(Dataset items)
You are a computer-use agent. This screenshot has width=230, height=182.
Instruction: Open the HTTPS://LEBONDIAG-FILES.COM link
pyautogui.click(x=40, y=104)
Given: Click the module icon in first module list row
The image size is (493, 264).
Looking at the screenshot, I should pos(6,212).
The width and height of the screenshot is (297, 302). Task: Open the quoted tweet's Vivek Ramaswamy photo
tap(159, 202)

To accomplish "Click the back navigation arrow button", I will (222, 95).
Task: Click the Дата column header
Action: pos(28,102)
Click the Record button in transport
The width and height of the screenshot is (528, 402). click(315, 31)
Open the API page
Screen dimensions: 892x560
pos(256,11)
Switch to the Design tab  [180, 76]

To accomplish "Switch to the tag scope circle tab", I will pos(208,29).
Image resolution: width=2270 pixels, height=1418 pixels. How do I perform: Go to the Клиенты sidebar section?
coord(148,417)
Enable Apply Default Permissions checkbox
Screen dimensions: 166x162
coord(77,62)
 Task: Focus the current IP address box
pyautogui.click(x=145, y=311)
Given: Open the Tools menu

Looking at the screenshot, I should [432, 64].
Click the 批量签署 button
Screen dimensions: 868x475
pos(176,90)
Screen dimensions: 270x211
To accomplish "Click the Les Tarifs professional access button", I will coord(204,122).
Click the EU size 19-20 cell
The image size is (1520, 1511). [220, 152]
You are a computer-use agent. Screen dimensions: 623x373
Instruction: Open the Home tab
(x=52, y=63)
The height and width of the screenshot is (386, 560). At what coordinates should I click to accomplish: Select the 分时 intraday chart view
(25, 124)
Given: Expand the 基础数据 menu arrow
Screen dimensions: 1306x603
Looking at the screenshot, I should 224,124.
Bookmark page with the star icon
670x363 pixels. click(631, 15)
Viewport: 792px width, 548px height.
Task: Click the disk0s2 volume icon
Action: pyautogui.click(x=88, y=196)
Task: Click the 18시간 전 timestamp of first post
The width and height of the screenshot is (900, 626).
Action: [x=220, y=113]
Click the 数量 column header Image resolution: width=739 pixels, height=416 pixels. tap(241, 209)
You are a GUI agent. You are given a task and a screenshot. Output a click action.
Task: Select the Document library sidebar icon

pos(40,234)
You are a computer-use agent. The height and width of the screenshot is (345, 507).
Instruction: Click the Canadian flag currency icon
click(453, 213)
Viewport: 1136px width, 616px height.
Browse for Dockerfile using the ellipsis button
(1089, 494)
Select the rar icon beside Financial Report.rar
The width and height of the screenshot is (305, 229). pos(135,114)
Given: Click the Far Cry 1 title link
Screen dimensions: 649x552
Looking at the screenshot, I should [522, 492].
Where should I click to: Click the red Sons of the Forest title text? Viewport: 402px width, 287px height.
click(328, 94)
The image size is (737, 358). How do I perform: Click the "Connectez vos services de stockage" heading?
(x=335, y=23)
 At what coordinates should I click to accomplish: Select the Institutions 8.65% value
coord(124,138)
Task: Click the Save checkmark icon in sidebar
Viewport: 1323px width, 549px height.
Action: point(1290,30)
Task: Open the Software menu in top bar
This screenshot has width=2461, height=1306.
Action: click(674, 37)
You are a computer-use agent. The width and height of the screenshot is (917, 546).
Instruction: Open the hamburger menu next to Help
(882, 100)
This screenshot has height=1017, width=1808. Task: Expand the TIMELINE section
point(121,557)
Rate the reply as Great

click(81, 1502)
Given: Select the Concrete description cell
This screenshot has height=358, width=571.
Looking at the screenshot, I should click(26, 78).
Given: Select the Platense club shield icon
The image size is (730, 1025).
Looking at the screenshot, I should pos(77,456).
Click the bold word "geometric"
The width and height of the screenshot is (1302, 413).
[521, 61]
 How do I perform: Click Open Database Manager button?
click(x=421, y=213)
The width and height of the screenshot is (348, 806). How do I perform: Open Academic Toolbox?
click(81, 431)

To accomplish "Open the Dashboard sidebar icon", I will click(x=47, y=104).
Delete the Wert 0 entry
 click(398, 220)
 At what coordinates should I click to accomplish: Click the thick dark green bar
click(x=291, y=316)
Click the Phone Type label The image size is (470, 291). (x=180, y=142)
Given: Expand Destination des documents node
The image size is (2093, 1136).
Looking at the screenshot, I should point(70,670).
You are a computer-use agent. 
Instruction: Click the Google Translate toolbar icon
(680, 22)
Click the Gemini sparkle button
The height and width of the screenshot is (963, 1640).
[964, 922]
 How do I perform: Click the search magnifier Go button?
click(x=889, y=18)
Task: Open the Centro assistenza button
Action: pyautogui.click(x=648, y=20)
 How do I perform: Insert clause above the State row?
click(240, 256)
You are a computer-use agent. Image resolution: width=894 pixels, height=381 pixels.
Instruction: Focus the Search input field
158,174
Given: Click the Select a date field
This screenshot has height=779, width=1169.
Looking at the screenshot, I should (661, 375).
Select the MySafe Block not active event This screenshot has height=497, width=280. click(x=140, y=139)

Task prompt:
Copy out the lines of the records above, starting at the line containing "You are a computer-use agent. Screen" and ending at the line containing "Looking at the screenshot, I should click(26, 78).", with both of those lines included.

Result:
You are a computer-use agent. Screen dimensions: 623x373
Instruction: Open the Home tab
(x=52, y=63)
The height and width of the screenshot is (386, 560). At what coordinates should I click to accomplish: Select the 分时 intraday chart view
(25, 124)
Given: Expand the 基础数据 menu arrow
Screen dimensions: 1306x603
Looking at the screenshot, I should 224,124.
Bookmark page with the star icon
670x363 pixels. click(631, 15)
Viewport: 792px width, 548px height.
Task: Click the disk0s2 volume icon
Action: pyautogui.click(x=88, y=196)
Task: Click the 18시간 전 timestamp of first post
The width and height of the screenshot is (900, 626).
Action: [x=220, y=113]
Click the 数量 column header Image resolution: width=739 pixels, height=416 pixels. tap(241, 209)
You are a GUI agent. You are given a task and a screenshot. Output a click action.
Task: Select the Document library sidebar icon

pos(40,234)
You are a computer-use agent. The height and width of the screenshot is (345, 507).
Instruction: Click the Canadian flag currency icon
click(453, 213)
Viewport: 1136px width, 616px height.
Browse for Dockerfile using the ellipsis button
(1089, 494)
Select the rar icon beside Financial Report.rar
The width and height of the screenshot is (305, 229). pos(135,114)
Given: Click the Far Cry 1 title link
Screen dimensions: 649x552
Looking at the screenshot, I should [522, 492].
Where should I click to: Click the red Sons of the Forest title text? Viewport: 402px width, 287px height.
click(328, 94)
The image size is (737, 358). How do I perform: Click the "Connectez vos services de stockage" heading?
(x=335, y=23)
 At what coordinates should I click to accomplish: Select the Institutions 8.65% value
coord(124,138)
Task: Click the Save checkmark icon in sidebar
Viewport: 1323px width, 549px height.
Action: point(1290,30)
Task: Open the Software menu in top bar
This screenshot has width=2461, height=1306.
Action: click(674, 37)
You are a computer-use agent. The width and height of the screenshot is (917, 546).
Instruction: Open the hamburger menu next to Help
(882, 100)
This screenshot has height=1017, width=1808. Task: Expand the TIMELINE section
point(121,557)
Rate the reply as Great

click(81, 1502)
Given: Select the Concrete description cell
This screenshot has height=358, width=571.
Looking at the screenshot, I should click(26, 78).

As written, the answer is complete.